Bu elektronlar sinyal işleme veya uzun vadede hesaplanması için tercih edilen yöntem olacağını bile uzak açıktır. Kuantum bilgisayar, spin elektronik, optik hatta dayalı bilgisayar (nano-mekaniği) aktif tartışılan Nanoelektronik böylece ihtiyacı bilgi işleme amaçları için onları istismar amacı ile nanometre boyutlu nesnelerin karakteristik olayların bir anlayış geliştirmeyi amaçlayan genel bir araştırma alanı olarak anlaşılmalıdır.
Özellikle, elektronik, sondalama (bilgisayarlar gibi) (radar) ve veri işleme ve iletişim bilgileri (cep telefonları gibi) karmaşık elektriksel dalga formları işleme demek [Landauer, Fen (1968)] Temel araştırma düzeyinde Kavramlar bu üç karakteristik elektronik uygulamalar için nano-çözüm bulmak için dünya çapında takip edilmektedir.
Biri üç ana kategoriye ayrılır, bu kavramları grubu:
1. Moleküler elektronik
Elektronik etkileri (örneğin elektrik iletkenlik C60)
Sentezi (buzz kelime olarak DNA bilgisayar)

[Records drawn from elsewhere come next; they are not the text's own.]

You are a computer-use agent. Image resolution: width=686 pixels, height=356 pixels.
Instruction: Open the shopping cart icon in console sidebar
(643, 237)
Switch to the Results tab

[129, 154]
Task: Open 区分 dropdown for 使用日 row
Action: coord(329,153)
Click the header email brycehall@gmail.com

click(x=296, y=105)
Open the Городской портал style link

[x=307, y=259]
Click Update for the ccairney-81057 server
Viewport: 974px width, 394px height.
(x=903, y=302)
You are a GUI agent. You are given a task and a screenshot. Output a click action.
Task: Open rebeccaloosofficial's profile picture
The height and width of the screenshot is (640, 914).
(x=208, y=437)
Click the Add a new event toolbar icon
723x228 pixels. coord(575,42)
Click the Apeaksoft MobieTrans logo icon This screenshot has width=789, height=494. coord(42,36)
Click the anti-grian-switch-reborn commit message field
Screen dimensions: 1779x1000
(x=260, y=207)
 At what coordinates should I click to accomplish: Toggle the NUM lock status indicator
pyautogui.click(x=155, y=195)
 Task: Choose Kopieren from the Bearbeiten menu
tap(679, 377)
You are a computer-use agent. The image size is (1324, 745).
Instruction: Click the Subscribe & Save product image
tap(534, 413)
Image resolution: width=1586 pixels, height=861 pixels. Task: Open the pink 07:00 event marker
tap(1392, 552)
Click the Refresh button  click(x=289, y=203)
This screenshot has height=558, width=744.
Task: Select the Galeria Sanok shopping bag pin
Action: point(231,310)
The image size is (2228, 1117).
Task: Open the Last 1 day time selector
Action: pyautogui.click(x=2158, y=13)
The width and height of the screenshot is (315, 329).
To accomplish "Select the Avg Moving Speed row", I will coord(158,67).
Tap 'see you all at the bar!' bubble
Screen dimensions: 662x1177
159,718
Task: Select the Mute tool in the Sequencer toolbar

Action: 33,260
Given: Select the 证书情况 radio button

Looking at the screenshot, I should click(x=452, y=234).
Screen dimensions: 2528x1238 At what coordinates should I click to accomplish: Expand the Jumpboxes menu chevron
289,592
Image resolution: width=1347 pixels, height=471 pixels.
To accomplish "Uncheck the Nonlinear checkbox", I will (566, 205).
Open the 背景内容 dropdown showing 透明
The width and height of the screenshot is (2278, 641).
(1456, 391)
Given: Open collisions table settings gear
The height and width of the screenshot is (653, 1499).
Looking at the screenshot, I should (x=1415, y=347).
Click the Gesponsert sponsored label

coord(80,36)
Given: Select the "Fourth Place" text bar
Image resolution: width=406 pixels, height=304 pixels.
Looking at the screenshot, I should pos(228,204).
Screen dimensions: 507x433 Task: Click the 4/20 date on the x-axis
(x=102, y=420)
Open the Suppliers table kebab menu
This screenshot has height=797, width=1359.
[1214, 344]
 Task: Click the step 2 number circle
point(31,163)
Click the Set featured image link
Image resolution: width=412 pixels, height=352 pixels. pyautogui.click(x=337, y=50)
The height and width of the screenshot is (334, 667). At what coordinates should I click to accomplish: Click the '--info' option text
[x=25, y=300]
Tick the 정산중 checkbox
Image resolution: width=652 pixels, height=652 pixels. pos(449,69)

2. Kuantum Elektroniği, Spintronics (örneğin, kuantum nokta, manyetik etkileri)
3. Kuantum bilgisayar
Şu anda en aktif araştırma alanında nano ölçekli sistemler ile makroskopik silikon bileşenlerini değiştirmek bireysel bileşenlerinin üretimi ve karakterizasyonu. Örnekler, molekül diyotlar, tek bir atomun anahtarları ya da giderek daha iyi kontrol ve kuantum nokta yapılarda elektron taşıma anlayışı vardır. İkinci bir önemli faaliyet alanı potansiyeli birbirine soruşturma. Burada, çoğunlukla karbon nano tüpler ve kendine monte metalik veya organik yapıları araştırılmaktadır. Çok az iş mimarisi (kayda değer istisnalar HP'nin Teramac proje [Heath ve ark. Science 280, 1716 (1998)] veya IBM'in selfhealing Blue Gene projesi) yapılmaktadır. Ayrıca, öngörü gücü ile modelleme, pek çocukça bir gelişim aşamasında. Bu anlayış, kompleks sistemler tasarlamak için mühendislik kurallarına başparmak geliştirmek için gerekli. Bir C60 olarak böyle basit bir molekülün iletkenliği en iyi hesaplamaları 30'dan fazla bir faktör olduğunu takdir etmek gerekiyor. Bu elektronik iletişim yol açar modeli zor, ama nano-önemsiz etkisi ile bir ilgisi yoktur. Kuantum bilgisayar durum biraz farklıdır.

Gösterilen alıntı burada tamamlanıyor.